Hace falta implementar esquemas de deslastre automático de carga (EDAC) y centros de control SCADA locales dedicados, independientes de los despachos de Corpoelec.
• La ruta sensata y real: Reinstitucionalización para el rescate productivo.
La verdad no se decreta en conferencias de prensa ni se resuelve con acuerdos al calor de coyunturas políticas y menos con prevalecencia del interés de cúpulas cleptocráticas.
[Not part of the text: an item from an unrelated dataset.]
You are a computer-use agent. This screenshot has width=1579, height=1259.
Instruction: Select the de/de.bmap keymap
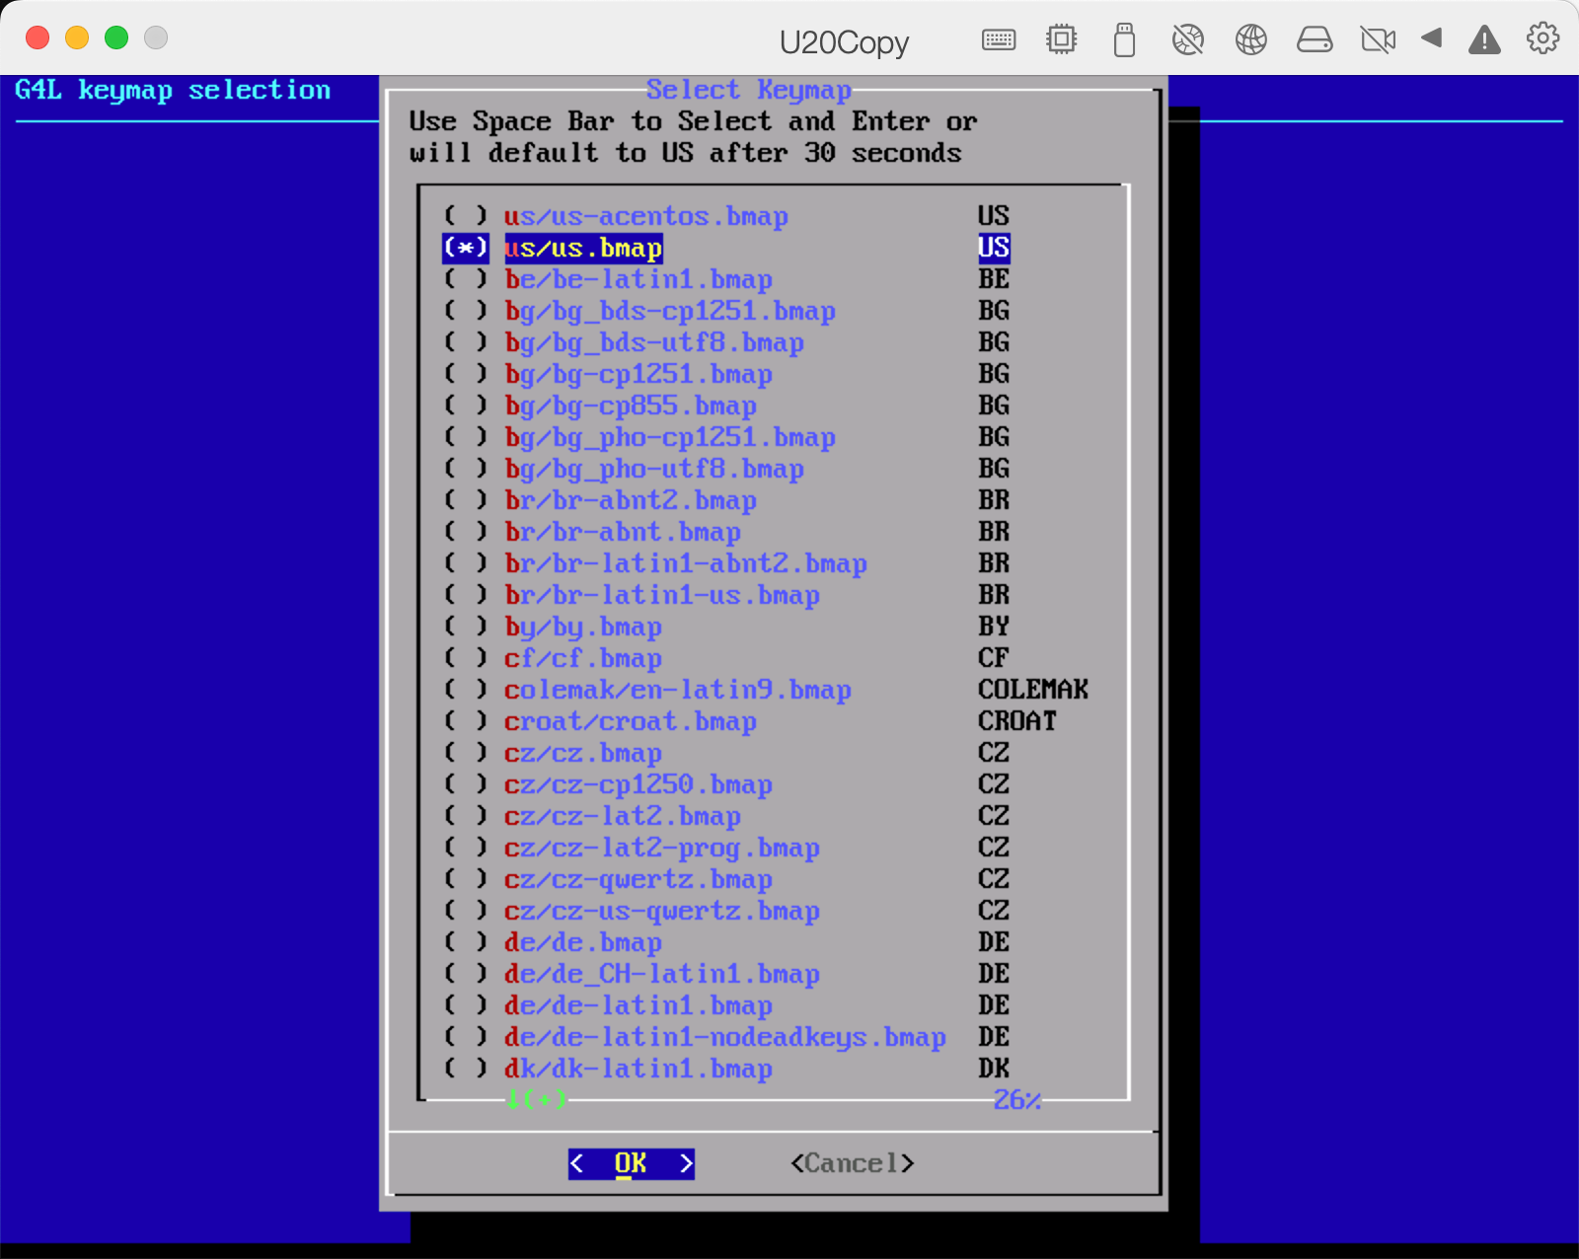click(x=583, y=942)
Pretender engañar al pueblo venezolano —y a su vez a la opinión pública estadounidense— con la supuesta reapertura masiva de válvulas a costa de seguir apagando la vida cotidiana de las familias venezolanas es moralmente inaceptable.
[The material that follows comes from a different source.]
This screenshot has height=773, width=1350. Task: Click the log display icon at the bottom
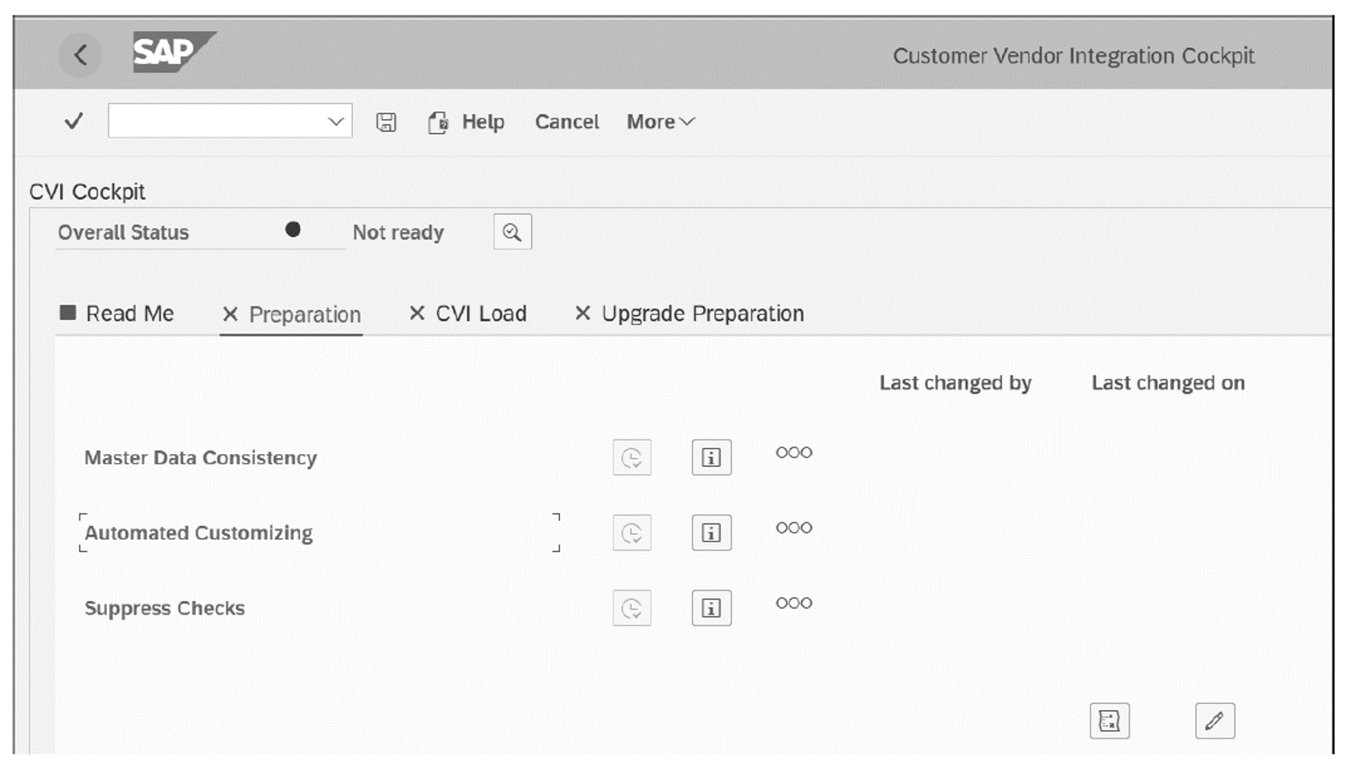coord(1110,721)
Venezuela no necesita paños calientes ni firmas sobre papel mojado: necesita inversiones serias, contratos transparentes, seguridad jurídica y capitales de gran envergadura en infraestructura.
Todo lo demás es retórica, propaganda y la prolongación de un espejismo que ya nadie puede sostener en la penumbra.
Esta transformación profunda, que constituye el anhelo legítimo de millones de ciudadanos dentro y fuera de nuestras fronteras, pasa ineludiblemente por autoridades legítimamente constituidas, emanadas del ejercicio libre y soberano del sufragio. Solo la voluntad popular puede renovar los poderes públicos del Estado: un nuevo Ejecutivo, una nueva Asamblea Nacional, un Tribunal Supremo de Justicia autónomo y un Consejo Nacional Electoral confiable.
Únicamente un Estado reinstitucionalizado será capaz de diseñar un marco jurídico robusto que garantice previsibilidad, estado de derecho y confianza internacional. Ese es el único entorno en el que las grandes corporaciones energéticas del mundo —las que realmente sí poseen la capacidad técnica y financiera para acometer proyectos de infraestructura de miles de millones de dólares— arriesgarán su capital. Serán ellas las que impulsen el verdadero ciclo virtuoso: levantar la producción sin canibalizar el sistema eléctrico, reactivar el aparato productivo nacional, crear plazas de empleo dignas y bien remuneradas, y devolverle al venezolano la prosperidad, la estabilidad y la luz que nunca debieron arrebatarle. Y por otro lado, garantizar a nuestro principal socio estratégico y mercado natural caracterizado siempre por ser buen pagador, nuestro principal producto y con ello volúmenes y mejores precios, satisfaciendo al consumidor final de los combustibles.